:: Problem requirements ::
Rewrite all of the rows below with "Select" replaced by "Choose" and everything else left unchanged. Leave the pictures out of your answer.

** START Dataset rows **

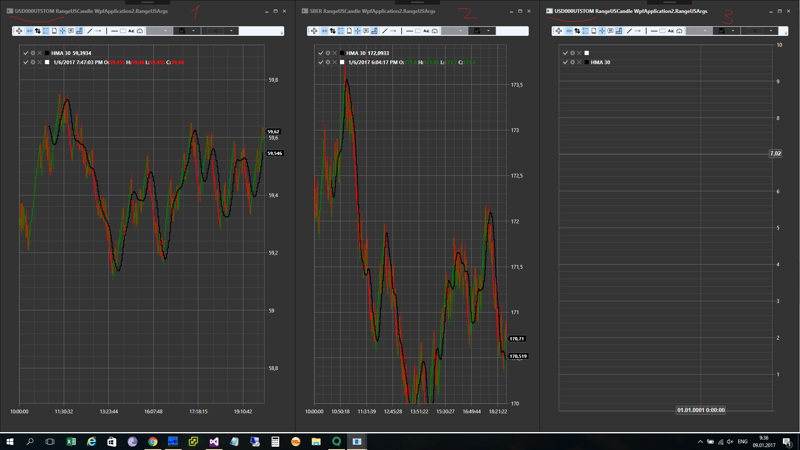Open settings gear for HMA 30 in left chart

pos(33,53)
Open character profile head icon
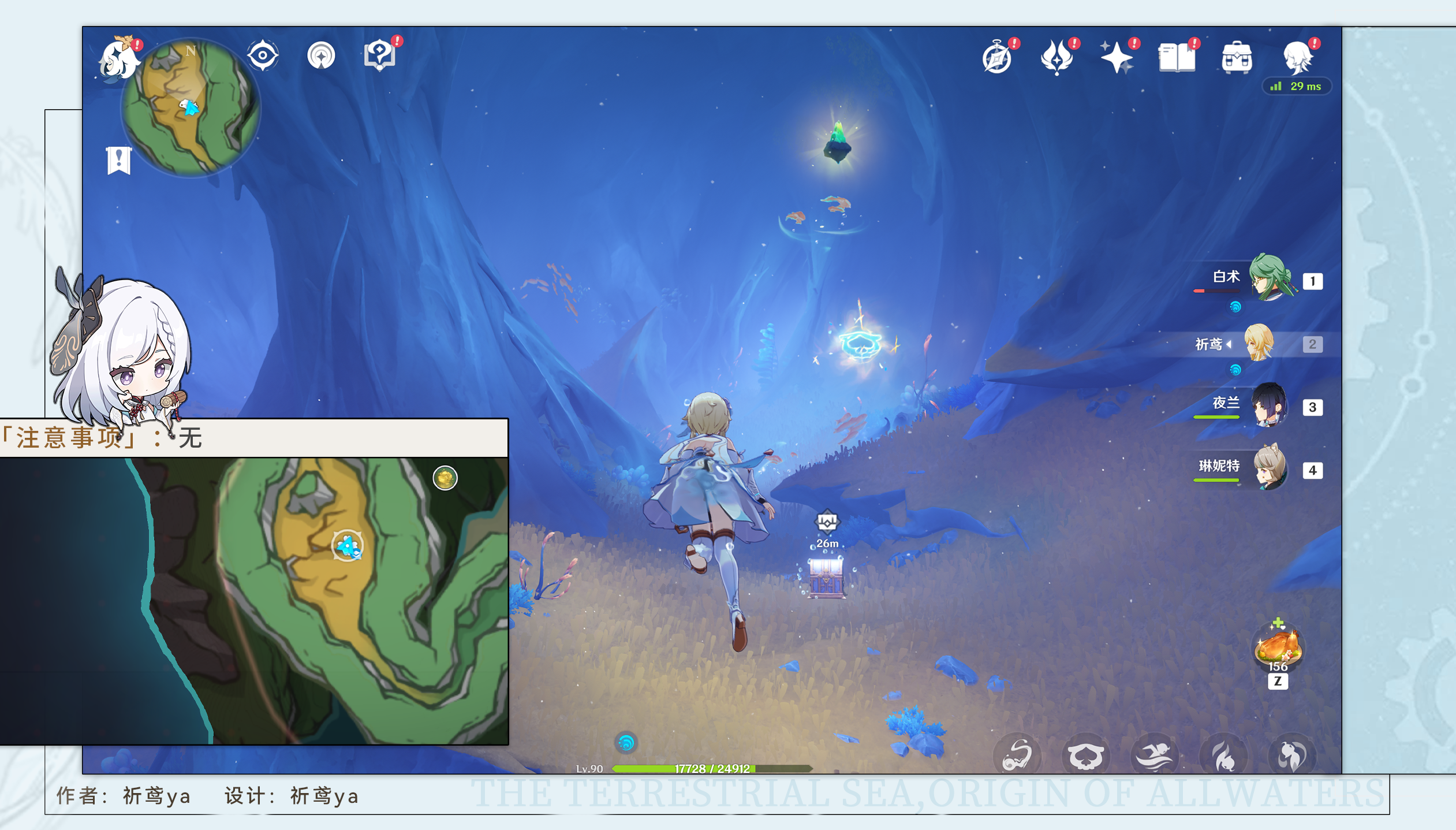The height and width of the screenshot is (830, 1456). 1297,58
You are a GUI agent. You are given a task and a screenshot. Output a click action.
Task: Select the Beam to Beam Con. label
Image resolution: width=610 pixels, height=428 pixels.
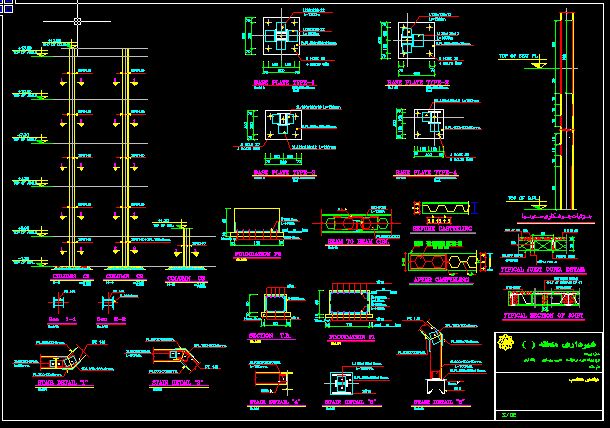(x=357, y=241)
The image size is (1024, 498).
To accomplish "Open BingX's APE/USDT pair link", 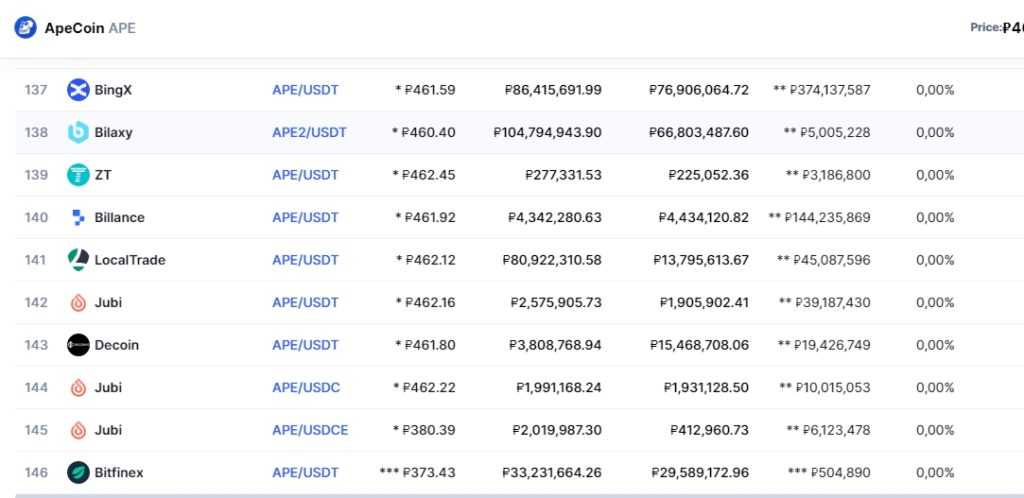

** END Dataset rows **

:: Answer below ::
Open settings gear for HMA 30 in left chart

pos(33,53)
Open character profile head icon
The height and width of the screenshot is (830, 1456). 1297,58
You are a GUI agent. You are given a task and a screenshot. Output a click action.
Task: Choose the Beam to Beam Con. label
Image resolution: width=610 pixels, height=428 pixels.
(x=357, y=241)
The image size is (1024, 498).
To accomplish "Open BingX's APE/USDT pair link", 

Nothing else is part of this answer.